# What you have to do
Copy the lines word for word, starting at the line containing "You are a GUI" and ending at the line containing "[x=818, y=653]".

# Record extracts
+++
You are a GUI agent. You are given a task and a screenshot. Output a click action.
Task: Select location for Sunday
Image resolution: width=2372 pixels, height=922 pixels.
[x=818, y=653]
+++
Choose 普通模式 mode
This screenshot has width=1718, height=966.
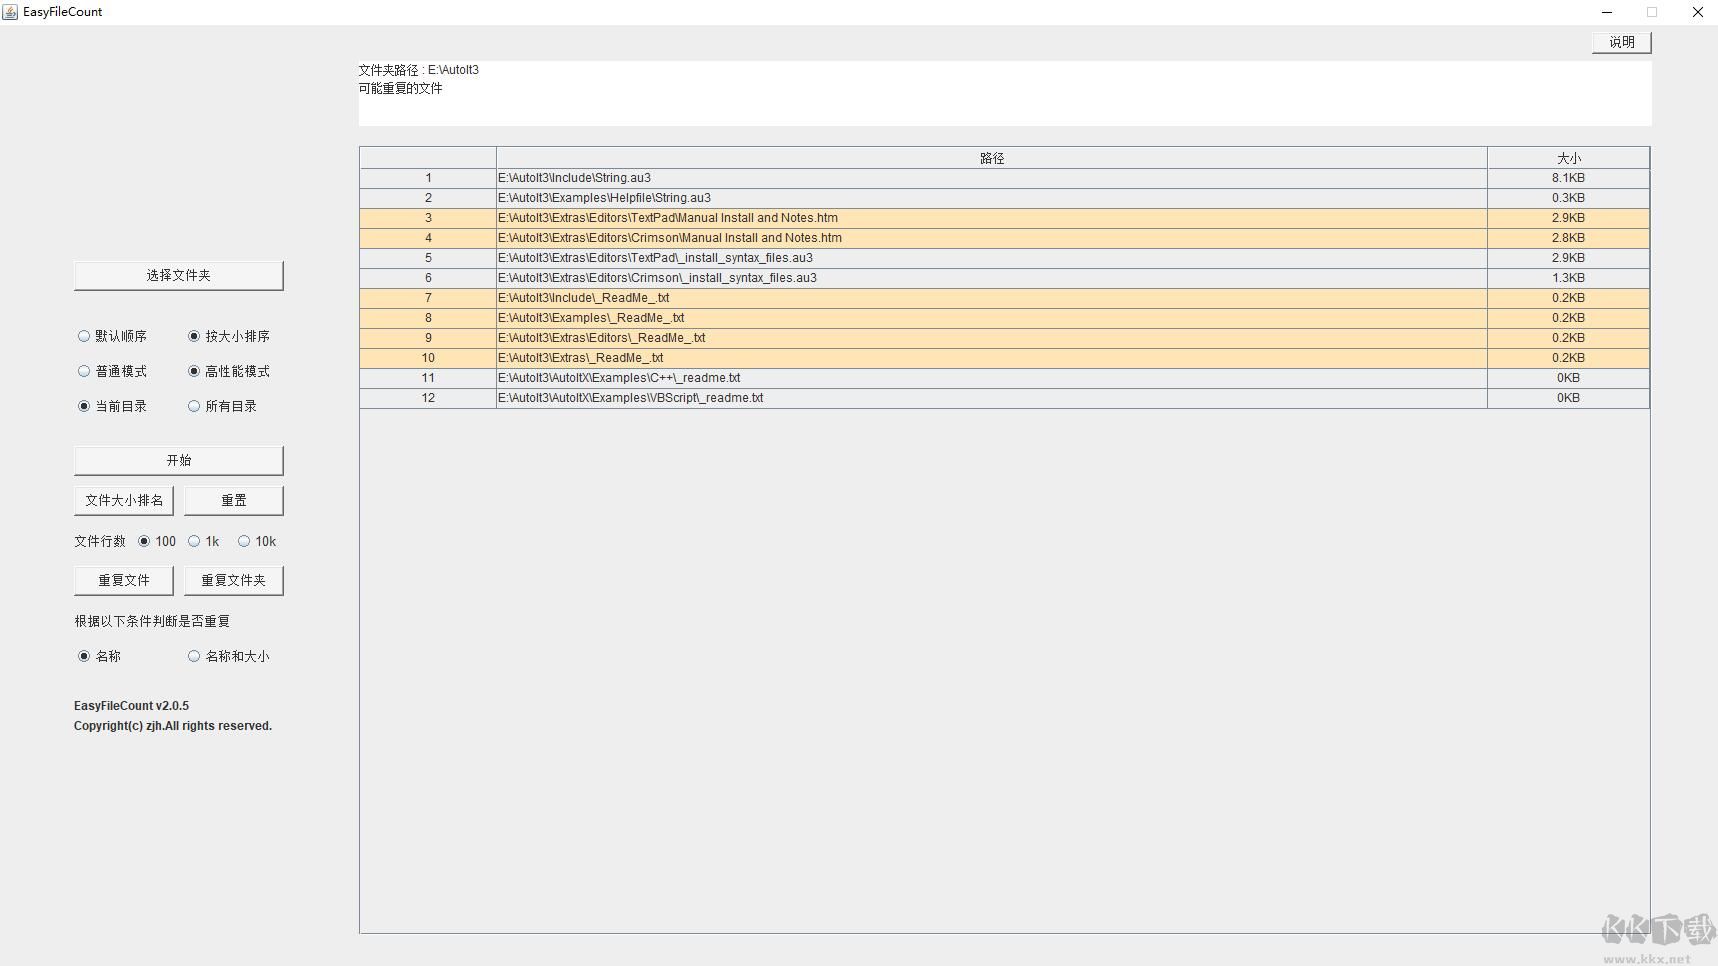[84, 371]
+++
# Completed exercise
You are a GUI agent. You are given a task and a screenshot. Output a click action.
Task: Select location for Sunday
Image resolution: width=2372 pixels, height=922 pixels.
[x=818, y=653]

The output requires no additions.